Additional context Add any other context about the problem here.

david-pulkowski commented 3 months ago

It seems our culprit windows were on older versions that were on 3006 & had setups that still used the legacy setup location

C:\salt
# vs
C:\Program Files\Salt Project

Updating to latest 3007.1 & moving the /c/salt dir to the new location cleaned up the windows machines for our salt-hub on 3006.9. Targeting is now working as expected

dmurphy18 commented 3 months ago

:+1: Could not reproduce on RedHat 9 or Rocky Linux 9, thanks for closing it.

david-pulkowski commented 3 months ago

@dmurphy18 I know I closed this out & we can keep it closed. (just an fyi)

I was able to reproduce the odd behavior with our salt-master upgrading on rhel_9.4 from salt-master version 3006.8 to 3006.9 & with Windows machines again in our last environment.

  1. Have a salt-master on rhel_9.4, on salt-version 3006.8
  2. Have a rhel salt-minion on (7, 8, or 9), on salt-version 3007.1
  3. Have a windows server (20016 or 2019), on ondir on salt-version 3007.1
  4. On 3006.8 run test.pings of rhel only and ensure no windows machines respond back.
  5. Upgrade salt-master to 3006.9 & restart the service.
  6. Target a test.ping to rhel machines only, Windows machines (in our case) will try to return & the respond & the salt-master will time out waiting for them to reply (even though they shouldn't be targeted) 
    salt -G 'os:redhat' test.ping
  7. Restart the Windows servers. Rhel machines did not need to be restarted.
  8. Target rhel machines, windows machines successfully did NOT respond when targeting rhel only, as we would expect.

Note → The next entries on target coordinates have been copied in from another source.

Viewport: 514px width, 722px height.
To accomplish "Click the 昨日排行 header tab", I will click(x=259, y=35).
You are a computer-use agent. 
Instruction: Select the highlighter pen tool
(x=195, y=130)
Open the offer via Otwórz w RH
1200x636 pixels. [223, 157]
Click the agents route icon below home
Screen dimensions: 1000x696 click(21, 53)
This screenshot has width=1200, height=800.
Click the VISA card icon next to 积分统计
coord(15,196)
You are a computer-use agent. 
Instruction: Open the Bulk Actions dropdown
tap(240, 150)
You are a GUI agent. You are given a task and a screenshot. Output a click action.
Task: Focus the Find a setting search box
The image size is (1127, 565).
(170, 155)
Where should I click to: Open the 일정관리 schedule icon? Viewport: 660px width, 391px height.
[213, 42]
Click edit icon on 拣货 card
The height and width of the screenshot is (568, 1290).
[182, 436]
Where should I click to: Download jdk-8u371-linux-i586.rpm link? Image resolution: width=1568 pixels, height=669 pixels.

So in our case. Restarting the windows minions after the salt-master upgrade cleared the odd unnecessary targeting we were seeing.

tjyang commented 1 week ago

@dmurphy18 , Thanks for fixing and released the 2024-11-07 version of bootstrap-salt.sh. Do you have time to reproduce and work on this issue ? @david-pulkowski or @dmurphy18 , Can this ticket re-opened ? I opened #67037 for this same issue. Following is my quick summary of issue.

Restarting the windows minions after the salt-master upgrade cleared the odd unnecessary targeting we were seeing.